I shake my head. ‘Let’s go to Holland Park.’
It’s a cop-out and he knows it, two humiliated spots bloom on his cheeks – he thinks I don’t want to be in the house of a criminal. But the truth is, I am less frightened of him than myself. Butterflies, empty nets, the twist of his bedsheets – dangerous evocations. I’m not ready to see those. I don’t think I’ll ever be ready.
He is still for a second; he is debating if he should confront me. But he decides against it. He unhooks his blazer and pulls the door shut.
We walk to the top of the mews then left along Abbotsbury Road, he toys with the collar of his shirt because it’s so warm. I loved the area when Mama brought us to visit even before he pointed out the Beckhams’ house, Richard Branson’s, Michael Jackson’s, because it wasn’t the white Italianate mansions or the private gardens that captivated me but the trees, the height of them, how they canopied the pavements in sap-green light.

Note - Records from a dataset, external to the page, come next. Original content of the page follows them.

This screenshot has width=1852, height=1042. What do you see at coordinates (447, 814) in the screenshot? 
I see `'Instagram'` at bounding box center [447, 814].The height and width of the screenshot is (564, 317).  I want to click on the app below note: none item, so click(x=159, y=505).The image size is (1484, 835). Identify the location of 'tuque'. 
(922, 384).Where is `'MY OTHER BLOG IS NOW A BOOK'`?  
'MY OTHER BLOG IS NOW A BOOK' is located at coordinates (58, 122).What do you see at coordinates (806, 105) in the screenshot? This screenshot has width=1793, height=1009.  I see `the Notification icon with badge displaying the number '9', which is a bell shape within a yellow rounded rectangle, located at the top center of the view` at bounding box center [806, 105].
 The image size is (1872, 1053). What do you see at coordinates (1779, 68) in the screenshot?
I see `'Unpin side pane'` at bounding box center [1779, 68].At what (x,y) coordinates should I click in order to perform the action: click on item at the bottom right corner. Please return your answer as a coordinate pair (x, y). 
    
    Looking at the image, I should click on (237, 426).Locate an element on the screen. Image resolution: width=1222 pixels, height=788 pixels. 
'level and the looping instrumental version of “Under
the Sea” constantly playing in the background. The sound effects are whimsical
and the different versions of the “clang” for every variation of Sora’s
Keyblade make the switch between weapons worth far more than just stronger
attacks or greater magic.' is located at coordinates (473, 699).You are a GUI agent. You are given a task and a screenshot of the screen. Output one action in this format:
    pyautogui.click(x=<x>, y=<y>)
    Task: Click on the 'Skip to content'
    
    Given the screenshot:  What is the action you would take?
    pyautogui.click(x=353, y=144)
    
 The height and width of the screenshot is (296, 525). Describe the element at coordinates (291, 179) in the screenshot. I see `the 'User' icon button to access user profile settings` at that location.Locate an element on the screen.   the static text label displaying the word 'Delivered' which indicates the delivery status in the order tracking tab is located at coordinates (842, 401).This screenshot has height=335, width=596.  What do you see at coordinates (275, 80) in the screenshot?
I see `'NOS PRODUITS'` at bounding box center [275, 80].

‘I’m sorry about earlier, at the museum,’ he says. The park gate squeaks as he pushes it open. A girl and boy are playing on the bronze sculptures of tortoises. ‘I scared you off.’
We take the oak-lined path to the right. The air swarms with the shouts of children, over the low fence is a playground. A wooden boardwalk snakes through the trees, there’s a silver slide, a zip line. I smile at the sandpit. Sand is Millie’s favourite, if she was here, she’d ignore the impressive equipment and head straight for it, commandeer a discarded spade, form a girl gang to dig a hole.
A baby is crying. It’s a girl, I can see her white frilled socks and pink shoes. Her mum pushes the pram back and forth, she’s distracted, she’s talking to her older son, and I am seized by the urge to walk over, unbuckle the baby and take her to the hotel. She’d sleep on the bed next to me, on me, whatever she wants, let us be marsupials, pouched and animally close, breathing the warmth of each other’s skin. I could call Kit, he’d come and I’d uncover a corner of the warm blanket, say, ‘Look. I didn’t lose her at all, it’s Faye, right here.’
‘Lolly?’
I blink back tears. I can’t be here anymore. Too many buggies. Too many children.
‘Are you okay?’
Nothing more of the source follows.